Now, augmented reality, artificial intelligence, and 3D are improving and becoming more integrated. When it comes to immersive technology in experiences, I would like to begin with one key piece of advice: Get ready, because it is coming.
In people’s minds, there is often a detachment between immersive tech and human experience. When we talk about VR, AR, and 3D; ideas of sci-fi holograms and low-resolution virtual spaces are still conjured up.
While some of these things may be true, the immersive revolution has been making huge strides. Just as mobile phones have become an extension of our biological limbs, immersion will become more and more integrated into our lives. If you look closely, it has already begun.
Take filters on social media - they are live augmentations of your face and the environment you’re standing in, yet they are so commonplace that they’re barely thought of as AR anymore. Every day, people are getting used to interacting with immersive tech through their mobile devices.
With that being said, I must assure you of one thing. We are social animals, and that is what has let the technology we use thrive. However, it will not be able to replace the value of face-to-face interaction. The language we use when standing in front of one another goes far beyond the spoken word. It’s body language and tone. It’s scent, sound, and surroundings.

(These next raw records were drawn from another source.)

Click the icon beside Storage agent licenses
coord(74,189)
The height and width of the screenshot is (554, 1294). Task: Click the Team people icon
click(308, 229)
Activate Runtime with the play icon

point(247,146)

So, what’s the starting point when designing an immersive experience? Well, it all begins with the message. Like any communication strategy, you must always start with something concrete and build upwards. What are you trying to say? What is the product? What is the meaning? What is the takeout?
No matter how advanced technology is, we will always be the end users; and the experience will be shaped around us. The human experience underpins every stride that technology is taking. After all, we are creatures driven by chemical impulses, signs, signals, and desires.
This is a truth that lies at the heart of all immersive experiences. So consider how your audience have previously interacted, and then find a way to enhance that through immersion.
Now you have your starting point, people. What next? It’s time to build your experience.
Building new worlds
When people ask me about the main benefits of using immersive tech, one of the points I always reply with is this. You can create your product and build on it each year. When your virtual space is built, you will own that space and be able to add to it and grow the idea in any way you see fit.
In that way, immersive tech has a competitive edge on conventional annual events. You can build worlds within headsets, and you can transport your audience to anywhere on (or even off) the planet.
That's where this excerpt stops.